Таясь то овражками, то в тени кустарников, обежал он эту равнину, озаренную полной луною, и с подветренной стороны чутьем и ухом еще раз напряженно ослушал ночь, но опять не различил в ней никакого следа стаи.
Лишь тогда с осторожностью, перенятой им от отца, приблизился он к тому месту, где стаю на рассвете внезапно настигла смерть, упавшая сверху. Нет, все было тщетно — стая растворилась, исчезла, будто все они, мать и отец, братья и сестры, вдруг научились, как люди, подниматься и улетать с земли. Слабый, но характерный, какой ни с чем не спутать, дух машины людей, которая нынче осмелилась нарушить здешний обычай, все еще присутствовал вокруг и долго мешал ему подойти ближе к тому месту, где на рассвете упали первыми отец, брат и сестра.
Вдруг в высоком ночном небе снова послышался, как и утром, далекий, едва различимый рокот машины, который для него тотчас же нерасторжимо соединился с только что учуянными им близкими запахами. Он приник к земле, прижав уши, точно изготавливаясь к защите, встречному нападению и прыжку, а шерсть у него на загривке поднялась от бессильной ярости. Но эта ночная машина людей далеко и на вышине облетела равнину стороной. Однако, хотя рокот ее постепенно стих, он все продолжал чувствовать едкий и опасный запах, досягаемо близкий и упорно мешавший ему продвинуться дальше. Наконец он сообразил, что это, наверное, пахнет сейчас не самой машиной людей, что сейчас он различает лишь запах, оставленный ею здесь на рассвете, и тогда с осторожностью приблизился к тому месту, где смертоносный этот запах рождался в ночи.
На снегу он обнаружил два темных вонючих пятна, словно машина была тоже подшиблена и потому пролила из себя немного своей черной и жирной, отравленной железом, крови.
Лязгая в бешенстве зубами от собственного бессилия, — будто он смог бы тотчас отомстить за боль и унижение, если б перед ним вдруг оказался снова этот железный и смертельный утренний враг, — он, сделав несколько стремительных прыжков вокруг, обежал эти пятна и затем загреб их. Но никак не смог заглушить полностью их дух, сопровождаемая каким сверху на стаю упала давеча смерть, поняв лишь одно, что отныне ему необходимо решительно сторониться машин людей, как и самого человека, и, может быть, даже еще решительнее, чем самого-то человека.
Он снова обежал всю эту равнину, в которой утром исчезла стая.
Но не обнаружил ни одного уходящего из круга следа, кроме своего собственного, тянувшего с равнины в спасительный овраг, и утреннего следа всей стаи, пришедшей сюда после охоты и пира.
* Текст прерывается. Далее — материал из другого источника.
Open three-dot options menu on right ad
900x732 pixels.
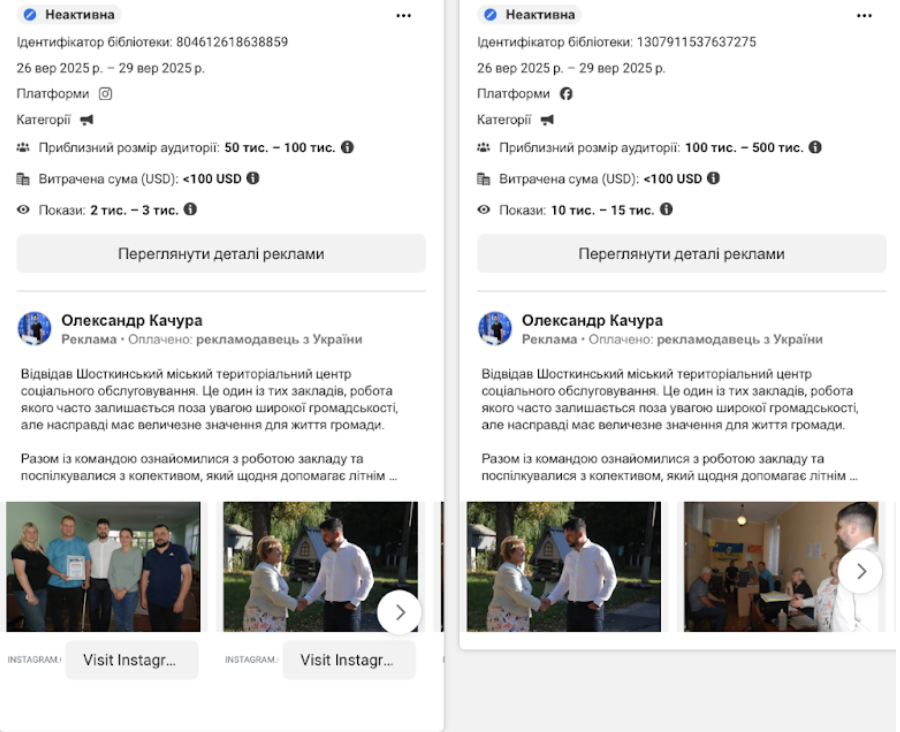click(x=864, y=15)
И, замкнувши этот свой одинокий круг у следа навсегда исчезнувшей стаи, он одиноко завыл, словно прощаясь. Прислушавшись, уловил, однако, в ответ лишь шорохи ночной поземки да шуршанье еще не заметенных напрочь трав, и тогда он устремился окончательно прочь от этого окаянного места, зная наперед, что отныне он уже всегда будет сторониться не только самих людей и всех их железных машин, но и таких же голых и словно бы беспредельных равнин, где он родился и охотился в стае до нынешнего несчастного утра и где раньше всегда жили его предки.
В ночи, по-прежнему таясь ложбинами и кустарниками, он достиг первого перелеска. Столь же сторожко затем — другого. Иногда он останавливался и выл, призывая кого-либо из своих собратьев откликнуться, но ночь безмолвствовала…
И он шел дальше.
Все дальше и дальше на север, откуда ветер доносил до него дыхание беспредельных лесов, в каких он уж точно станет неразличим сверху и потому, как ему представлялось, недосягаем для людей вместе с их машинами, в которых течет черная и вонючая, что отрава, кровь.
Упрямо шел он на север и вторую ночь.
И третью.
Совсем не подозревая, что задолго до того, как достигнет желанных лесов, дыхание которых долетало до него вместе с ветрами, он стал отныне лесным волком. Но одно он знал определенно и твердо — теперь он одинокий волк, которому не так-то легко будет прокормиться.
Возможно, он прошел бы на север и еще дальше от этих мест, где наткнулся на небольшой леспромхозовский поселок.
Голод и мечта встретить наконец собратьев неодолимо влекли его все дальше и дальше в тайгу и, как знать, довели бы, быть может, и до самой тундры, но здесь, возле этого поселочка, в какой он наметил просто завернуть на ночь, чтоб, если повезет, прирезать какую-нибудь лопоухую, зазевавшуюся опрометчиво собачонку и подкрепиться перед новой дорогой, ему нежданно-негаданно повезло по-настоящему.